Selected text:
I believe it’s remotely possible that my grandmother, who supposedly died of uterine cancer when my mother was about 16 or 18 years old, actually did not die in 1929, in her 30s, but lived to be about 88. It appears she may have shuffled off this mortal coil along about 1979.
That would mean she was alive when her great-grandson was born, and she may even have been living when I finished the Ph.D.
And if that’s so, the best word for all that is weird!
My mother was the unexpected and illegitimate child of a young man who lived in upstate New York and a Bay Area woman who has been described to me as a flapper.
A great lawsuit ensued from the birth, and the New York relatives won: they got custody of my infant mother. So…she grew up on what she described as a “dirt farm” near Glens Falls, basically functioning as a household servant for the impoverished parents of her father…he who disappeared from the scene.
In middle age, the grandmother developed diabetes. This predated insulin as medication, and so before long the poor woman died a gruesome death. The grandfather, unable to care for a teenage girl, finally consented to send my mother to the California relatives, who lived in the Bay Area.
So now the poor kid gets deported from the sticks to the Big City.
Right about then, according to my mother’s tale, her mother Olive was…shall we say, somewhat “fast.” Apparently she chippied around with great élan, a quintessential flapper. The West Coast family were Christian Scientists, and the other members of the family were socially and morally quite conservative. It would appear that the issue with Olive was what used to be called nymphomania — a psychological pathology now called “hypersexuality.”
WhatEVER: apparently, if it had two legs, she would f*** it.
At this point — shortly after my mother takes up residence in California — Olive develops uterine cancer. A day late and a dollar short, she goes to an actual medical doctor, who (upon learning that she was an anti-science religious nut) tells her that if she’d come to his office three months earlier instead of trying to pray it away Christian-Science style, he could have saved her life. But as it was, there was nothing he could do for her and she was going to die.

What is needed: Write out the text about the grandmother starting at "I believe it’s" and ending at "as a flapper.", and swap "weird" for "strange".

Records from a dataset
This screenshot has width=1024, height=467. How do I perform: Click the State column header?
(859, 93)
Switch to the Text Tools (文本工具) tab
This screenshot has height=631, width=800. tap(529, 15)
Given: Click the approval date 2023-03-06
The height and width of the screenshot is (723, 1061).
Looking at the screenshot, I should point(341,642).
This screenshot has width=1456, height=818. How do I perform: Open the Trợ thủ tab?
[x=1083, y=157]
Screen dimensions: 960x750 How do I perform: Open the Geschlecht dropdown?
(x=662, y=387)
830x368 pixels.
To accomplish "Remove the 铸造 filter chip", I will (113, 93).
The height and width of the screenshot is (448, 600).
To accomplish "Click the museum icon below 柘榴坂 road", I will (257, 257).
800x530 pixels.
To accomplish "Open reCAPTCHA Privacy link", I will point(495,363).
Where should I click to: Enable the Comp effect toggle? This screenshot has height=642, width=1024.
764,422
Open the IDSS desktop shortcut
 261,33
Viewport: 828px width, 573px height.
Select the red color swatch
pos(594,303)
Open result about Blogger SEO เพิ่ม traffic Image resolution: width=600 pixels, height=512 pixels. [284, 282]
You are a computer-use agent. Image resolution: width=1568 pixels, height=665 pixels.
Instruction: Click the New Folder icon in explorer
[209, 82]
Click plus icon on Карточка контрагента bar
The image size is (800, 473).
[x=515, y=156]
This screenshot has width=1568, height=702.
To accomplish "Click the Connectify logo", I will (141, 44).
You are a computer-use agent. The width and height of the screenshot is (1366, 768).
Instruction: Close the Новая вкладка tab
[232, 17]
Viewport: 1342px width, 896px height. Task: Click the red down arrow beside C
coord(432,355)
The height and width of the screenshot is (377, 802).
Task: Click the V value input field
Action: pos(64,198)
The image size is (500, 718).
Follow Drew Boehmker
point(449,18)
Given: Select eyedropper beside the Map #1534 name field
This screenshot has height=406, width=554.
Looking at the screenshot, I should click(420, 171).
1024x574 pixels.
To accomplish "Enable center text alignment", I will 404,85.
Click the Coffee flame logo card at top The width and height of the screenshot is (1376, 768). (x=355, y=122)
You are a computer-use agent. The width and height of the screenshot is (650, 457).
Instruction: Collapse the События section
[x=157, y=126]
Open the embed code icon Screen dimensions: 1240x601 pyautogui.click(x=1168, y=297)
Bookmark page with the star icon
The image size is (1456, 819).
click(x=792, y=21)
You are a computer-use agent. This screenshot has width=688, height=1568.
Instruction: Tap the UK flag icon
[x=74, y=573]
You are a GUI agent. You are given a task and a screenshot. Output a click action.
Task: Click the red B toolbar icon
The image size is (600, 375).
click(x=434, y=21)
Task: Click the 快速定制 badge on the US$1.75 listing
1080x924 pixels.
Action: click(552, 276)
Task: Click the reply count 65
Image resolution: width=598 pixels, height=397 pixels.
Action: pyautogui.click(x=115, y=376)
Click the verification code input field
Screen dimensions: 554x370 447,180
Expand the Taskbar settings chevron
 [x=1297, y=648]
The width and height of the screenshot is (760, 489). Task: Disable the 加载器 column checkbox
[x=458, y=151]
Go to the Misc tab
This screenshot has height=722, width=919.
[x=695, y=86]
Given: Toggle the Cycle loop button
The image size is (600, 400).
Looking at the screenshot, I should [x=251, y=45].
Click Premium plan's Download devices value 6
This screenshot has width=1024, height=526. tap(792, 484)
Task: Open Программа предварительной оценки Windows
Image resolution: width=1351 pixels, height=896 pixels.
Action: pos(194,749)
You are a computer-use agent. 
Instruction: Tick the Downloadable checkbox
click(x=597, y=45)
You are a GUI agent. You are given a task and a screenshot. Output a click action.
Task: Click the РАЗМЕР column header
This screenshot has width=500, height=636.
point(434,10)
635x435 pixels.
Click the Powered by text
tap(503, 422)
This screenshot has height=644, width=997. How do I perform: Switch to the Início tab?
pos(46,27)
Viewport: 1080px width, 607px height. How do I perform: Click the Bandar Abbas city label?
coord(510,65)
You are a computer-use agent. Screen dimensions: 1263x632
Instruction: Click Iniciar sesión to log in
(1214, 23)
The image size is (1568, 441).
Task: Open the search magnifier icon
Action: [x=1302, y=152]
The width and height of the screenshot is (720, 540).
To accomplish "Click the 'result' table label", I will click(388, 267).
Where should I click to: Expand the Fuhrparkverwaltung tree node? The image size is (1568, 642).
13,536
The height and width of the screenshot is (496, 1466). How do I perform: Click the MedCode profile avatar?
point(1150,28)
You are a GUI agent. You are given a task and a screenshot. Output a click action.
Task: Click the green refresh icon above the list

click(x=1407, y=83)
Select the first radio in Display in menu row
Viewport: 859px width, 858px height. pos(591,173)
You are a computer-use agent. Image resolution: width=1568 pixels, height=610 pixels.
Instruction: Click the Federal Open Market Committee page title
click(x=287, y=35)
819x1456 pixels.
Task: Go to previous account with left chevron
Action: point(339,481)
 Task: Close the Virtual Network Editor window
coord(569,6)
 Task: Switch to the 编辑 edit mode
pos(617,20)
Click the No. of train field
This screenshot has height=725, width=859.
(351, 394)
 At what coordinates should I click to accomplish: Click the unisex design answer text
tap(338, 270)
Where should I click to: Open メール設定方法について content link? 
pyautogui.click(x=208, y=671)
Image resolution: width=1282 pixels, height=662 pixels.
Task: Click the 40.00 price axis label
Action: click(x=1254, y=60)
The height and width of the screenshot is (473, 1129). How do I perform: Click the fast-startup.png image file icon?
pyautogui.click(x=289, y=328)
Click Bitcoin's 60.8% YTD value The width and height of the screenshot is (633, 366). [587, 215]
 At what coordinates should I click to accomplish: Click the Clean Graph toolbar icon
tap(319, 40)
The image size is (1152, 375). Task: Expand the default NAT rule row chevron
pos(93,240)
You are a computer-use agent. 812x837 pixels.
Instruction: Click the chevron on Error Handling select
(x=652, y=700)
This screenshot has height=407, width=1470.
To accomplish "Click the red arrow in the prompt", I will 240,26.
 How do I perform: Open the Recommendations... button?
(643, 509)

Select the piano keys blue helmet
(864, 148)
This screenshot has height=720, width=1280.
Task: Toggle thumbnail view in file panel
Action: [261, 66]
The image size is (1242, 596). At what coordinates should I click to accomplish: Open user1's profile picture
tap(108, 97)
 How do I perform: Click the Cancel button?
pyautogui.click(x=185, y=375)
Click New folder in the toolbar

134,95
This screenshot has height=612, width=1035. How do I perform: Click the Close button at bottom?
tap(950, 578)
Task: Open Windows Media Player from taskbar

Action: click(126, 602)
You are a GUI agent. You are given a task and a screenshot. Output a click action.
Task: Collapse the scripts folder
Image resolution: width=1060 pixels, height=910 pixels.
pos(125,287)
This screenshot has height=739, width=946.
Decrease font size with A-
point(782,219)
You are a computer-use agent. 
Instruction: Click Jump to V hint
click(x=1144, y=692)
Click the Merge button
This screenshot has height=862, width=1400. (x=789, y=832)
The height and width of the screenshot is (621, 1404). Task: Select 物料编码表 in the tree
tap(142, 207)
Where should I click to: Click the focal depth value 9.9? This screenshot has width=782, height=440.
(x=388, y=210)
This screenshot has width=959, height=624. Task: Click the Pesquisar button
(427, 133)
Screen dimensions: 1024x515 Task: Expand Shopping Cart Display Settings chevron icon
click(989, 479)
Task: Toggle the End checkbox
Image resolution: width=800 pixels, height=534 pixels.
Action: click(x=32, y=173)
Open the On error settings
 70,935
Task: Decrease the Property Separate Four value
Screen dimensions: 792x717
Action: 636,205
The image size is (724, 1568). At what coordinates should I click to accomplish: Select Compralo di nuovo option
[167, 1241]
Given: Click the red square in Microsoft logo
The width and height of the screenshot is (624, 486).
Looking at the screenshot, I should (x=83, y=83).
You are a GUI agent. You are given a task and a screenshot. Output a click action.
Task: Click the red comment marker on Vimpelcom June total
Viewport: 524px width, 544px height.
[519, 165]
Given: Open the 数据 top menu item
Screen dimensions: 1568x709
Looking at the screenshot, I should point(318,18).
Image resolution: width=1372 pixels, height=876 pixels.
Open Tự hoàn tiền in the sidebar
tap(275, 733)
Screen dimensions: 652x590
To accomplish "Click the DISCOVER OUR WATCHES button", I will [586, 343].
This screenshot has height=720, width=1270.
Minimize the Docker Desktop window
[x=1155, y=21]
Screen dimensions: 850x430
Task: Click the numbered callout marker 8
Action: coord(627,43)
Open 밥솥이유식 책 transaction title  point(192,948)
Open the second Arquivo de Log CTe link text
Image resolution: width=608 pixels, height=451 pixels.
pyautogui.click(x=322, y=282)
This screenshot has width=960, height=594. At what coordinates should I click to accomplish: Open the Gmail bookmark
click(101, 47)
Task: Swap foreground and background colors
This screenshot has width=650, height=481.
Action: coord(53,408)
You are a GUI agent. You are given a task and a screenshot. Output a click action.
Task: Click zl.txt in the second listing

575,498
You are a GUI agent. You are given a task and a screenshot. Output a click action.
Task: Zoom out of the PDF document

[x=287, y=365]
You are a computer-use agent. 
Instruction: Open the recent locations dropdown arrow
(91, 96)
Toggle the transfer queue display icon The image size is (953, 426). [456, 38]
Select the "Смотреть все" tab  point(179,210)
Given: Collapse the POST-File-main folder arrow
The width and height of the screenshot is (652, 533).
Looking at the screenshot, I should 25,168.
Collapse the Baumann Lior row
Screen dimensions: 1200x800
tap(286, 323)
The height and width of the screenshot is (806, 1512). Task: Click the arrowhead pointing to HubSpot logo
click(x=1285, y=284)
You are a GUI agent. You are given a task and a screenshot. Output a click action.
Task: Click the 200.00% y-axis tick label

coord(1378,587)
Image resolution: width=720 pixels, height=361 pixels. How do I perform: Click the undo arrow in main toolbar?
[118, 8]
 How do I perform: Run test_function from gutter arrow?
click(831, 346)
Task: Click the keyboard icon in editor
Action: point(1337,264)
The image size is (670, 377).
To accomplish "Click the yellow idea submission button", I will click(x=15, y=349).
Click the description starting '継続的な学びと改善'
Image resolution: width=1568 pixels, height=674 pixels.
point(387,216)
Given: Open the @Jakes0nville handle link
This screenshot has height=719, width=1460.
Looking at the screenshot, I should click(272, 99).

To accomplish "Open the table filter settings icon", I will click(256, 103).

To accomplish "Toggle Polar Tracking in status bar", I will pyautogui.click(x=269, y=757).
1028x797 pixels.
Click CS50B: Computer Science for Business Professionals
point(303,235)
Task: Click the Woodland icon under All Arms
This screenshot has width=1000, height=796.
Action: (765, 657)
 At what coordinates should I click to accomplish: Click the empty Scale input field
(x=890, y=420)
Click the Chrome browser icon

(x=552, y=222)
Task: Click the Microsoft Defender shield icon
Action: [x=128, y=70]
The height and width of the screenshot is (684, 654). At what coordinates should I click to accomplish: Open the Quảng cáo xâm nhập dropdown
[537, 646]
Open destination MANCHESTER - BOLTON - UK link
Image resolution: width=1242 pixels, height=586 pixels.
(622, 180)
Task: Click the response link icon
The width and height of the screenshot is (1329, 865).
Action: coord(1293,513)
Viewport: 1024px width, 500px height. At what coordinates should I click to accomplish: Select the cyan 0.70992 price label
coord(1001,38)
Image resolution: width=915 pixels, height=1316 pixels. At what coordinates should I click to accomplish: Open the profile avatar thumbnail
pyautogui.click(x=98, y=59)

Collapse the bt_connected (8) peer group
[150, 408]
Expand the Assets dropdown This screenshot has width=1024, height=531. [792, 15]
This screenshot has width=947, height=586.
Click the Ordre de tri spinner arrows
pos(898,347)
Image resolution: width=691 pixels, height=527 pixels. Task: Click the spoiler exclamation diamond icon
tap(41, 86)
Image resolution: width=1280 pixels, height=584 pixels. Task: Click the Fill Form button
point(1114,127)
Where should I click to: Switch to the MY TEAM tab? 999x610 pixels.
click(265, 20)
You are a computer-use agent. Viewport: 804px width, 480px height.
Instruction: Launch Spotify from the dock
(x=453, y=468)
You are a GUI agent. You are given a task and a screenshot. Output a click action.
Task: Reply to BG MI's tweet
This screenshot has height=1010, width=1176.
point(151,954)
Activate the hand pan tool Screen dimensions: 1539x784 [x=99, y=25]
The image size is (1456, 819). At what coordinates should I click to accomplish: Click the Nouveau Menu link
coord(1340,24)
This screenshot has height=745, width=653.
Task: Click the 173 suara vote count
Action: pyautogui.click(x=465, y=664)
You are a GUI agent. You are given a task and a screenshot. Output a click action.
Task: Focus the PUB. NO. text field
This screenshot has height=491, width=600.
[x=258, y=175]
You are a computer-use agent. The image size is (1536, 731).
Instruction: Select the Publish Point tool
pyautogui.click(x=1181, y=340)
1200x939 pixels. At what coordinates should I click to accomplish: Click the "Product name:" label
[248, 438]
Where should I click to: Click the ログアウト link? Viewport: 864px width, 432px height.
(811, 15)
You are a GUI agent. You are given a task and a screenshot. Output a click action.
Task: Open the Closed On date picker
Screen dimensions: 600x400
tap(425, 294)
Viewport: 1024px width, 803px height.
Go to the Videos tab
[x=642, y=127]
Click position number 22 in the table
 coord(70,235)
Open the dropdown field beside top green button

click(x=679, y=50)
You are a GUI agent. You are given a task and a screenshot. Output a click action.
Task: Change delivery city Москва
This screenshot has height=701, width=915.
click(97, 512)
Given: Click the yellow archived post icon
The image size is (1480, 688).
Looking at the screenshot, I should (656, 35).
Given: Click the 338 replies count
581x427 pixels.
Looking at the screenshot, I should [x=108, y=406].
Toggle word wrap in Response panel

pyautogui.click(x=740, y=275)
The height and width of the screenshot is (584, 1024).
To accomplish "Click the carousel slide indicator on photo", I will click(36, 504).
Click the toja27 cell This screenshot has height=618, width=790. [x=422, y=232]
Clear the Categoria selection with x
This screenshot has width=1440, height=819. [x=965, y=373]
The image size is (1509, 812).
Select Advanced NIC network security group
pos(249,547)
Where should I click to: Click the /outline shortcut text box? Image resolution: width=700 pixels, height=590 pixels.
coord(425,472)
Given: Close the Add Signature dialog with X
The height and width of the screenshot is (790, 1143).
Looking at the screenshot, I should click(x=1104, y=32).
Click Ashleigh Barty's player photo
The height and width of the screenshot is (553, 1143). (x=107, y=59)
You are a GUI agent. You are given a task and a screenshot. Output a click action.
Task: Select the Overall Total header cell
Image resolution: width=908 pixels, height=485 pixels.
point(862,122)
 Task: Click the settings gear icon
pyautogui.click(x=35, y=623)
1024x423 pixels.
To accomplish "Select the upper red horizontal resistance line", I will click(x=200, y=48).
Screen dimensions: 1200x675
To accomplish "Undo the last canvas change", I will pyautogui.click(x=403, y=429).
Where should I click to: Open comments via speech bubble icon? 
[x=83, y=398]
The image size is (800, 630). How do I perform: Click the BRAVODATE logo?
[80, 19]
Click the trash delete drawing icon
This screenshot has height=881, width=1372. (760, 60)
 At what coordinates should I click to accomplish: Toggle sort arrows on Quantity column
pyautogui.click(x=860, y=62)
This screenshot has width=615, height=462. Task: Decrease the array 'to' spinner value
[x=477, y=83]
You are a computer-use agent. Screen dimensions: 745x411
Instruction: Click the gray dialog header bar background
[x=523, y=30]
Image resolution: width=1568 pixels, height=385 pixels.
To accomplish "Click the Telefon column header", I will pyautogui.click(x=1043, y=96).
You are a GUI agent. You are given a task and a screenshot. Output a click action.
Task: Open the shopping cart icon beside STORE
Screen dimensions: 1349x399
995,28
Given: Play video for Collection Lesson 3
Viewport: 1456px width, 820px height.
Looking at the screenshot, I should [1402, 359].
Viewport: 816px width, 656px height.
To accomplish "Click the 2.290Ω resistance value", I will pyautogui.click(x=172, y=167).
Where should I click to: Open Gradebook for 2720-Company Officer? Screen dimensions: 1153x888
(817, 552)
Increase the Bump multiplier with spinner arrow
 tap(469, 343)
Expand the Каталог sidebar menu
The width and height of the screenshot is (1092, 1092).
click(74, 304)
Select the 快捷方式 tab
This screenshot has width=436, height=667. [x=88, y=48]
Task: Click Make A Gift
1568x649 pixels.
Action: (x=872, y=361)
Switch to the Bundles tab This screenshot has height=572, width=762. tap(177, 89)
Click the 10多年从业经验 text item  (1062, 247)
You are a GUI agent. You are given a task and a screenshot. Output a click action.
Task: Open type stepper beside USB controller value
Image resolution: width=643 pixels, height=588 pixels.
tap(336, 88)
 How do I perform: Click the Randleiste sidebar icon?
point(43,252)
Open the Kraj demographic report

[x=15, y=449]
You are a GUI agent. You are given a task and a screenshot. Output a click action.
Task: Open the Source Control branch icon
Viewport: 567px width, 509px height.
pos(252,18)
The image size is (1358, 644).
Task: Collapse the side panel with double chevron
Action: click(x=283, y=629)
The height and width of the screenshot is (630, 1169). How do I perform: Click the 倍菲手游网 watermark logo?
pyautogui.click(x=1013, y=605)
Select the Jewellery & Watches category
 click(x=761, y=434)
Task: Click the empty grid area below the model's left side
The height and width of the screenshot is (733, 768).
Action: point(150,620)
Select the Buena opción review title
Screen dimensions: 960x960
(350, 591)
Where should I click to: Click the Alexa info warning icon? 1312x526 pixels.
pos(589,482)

Written answer:
I believe it’s remotely possible that my grandmother, who supposedly died of uterine cancer when my mother was about 16 or 18 years old, actually did not die in 1929, in her 30s, but lived to be about 88. It appears she may have shuffled off this mortal coil along about 1979.
That would mean she was alive when her great-grandson was born, and she may even have been living when I finished the Ph.D.
And if that’s so, the best word for all that is strange!
My mother was the unexpected and illegitimate child of a young man who lived in upstate New York and a Bay Area woman who has been described to me as a flapper.